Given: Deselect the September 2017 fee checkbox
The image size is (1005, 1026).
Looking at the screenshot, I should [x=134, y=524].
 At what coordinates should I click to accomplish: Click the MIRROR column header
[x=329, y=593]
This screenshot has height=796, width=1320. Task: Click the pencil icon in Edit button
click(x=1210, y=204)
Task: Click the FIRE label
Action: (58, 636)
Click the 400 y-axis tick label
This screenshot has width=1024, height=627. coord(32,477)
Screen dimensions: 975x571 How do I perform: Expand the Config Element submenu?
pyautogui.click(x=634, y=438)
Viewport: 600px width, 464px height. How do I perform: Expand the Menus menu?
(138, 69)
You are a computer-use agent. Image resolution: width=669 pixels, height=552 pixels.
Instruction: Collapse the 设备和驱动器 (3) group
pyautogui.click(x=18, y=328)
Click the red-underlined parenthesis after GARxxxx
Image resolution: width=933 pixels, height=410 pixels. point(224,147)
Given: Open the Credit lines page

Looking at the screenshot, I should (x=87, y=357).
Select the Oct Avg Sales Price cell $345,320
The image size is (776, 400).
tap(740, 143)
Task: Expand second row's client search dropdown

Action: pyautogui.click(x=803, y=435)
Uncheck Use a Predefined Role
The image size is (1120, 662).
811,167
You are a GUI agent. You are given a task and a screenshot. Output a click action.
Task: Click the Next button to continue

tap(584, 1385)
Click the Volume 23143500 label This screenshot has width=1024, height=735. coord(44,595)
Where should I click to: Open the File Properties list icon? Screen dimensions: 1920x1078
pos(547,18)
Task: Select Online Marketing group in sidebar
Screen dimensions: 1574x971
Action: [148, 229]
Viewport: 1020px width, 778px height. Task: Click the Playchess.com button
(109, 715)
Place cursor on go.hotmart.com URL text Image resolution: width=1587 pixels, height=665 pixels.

◇ ◇ ◇ ◇ ◇

▶ _Work request_: Having found the line with "Task: Expand second" in the listing above, transcribe it and every line after it to the end, exactly, with no additions.

▶ _Task solution_:
Task: Expand second row's client search dropdown

Action: pyautogui.click(x=803, y=435)
Uncheck Use a Predefined Role
The image size is (1120, 662).
811,167
You are a GUI agent. You are given a task and a screenshot. Output a click action.
Task: Click the Next button to continue

tap(584, 1385)
Click the Volume 23143500 label This screenshot has width=1024, height=735. coord(44,595)
Where should I click to: Open the File Properties list icon? Screen dimensions: 1920x1078
pos(547,18)
Task: Select Online Marketing group in sidebar
Screen dimensions: 1574x971
Action: [148, 229]
Viewport: 1020px width, 778px height. Task: Click the Playchess.com button
(109, 715)
Place cursor on go.hotmart.com URL text Image resolution: width=1587 pixels, height=665 pixels.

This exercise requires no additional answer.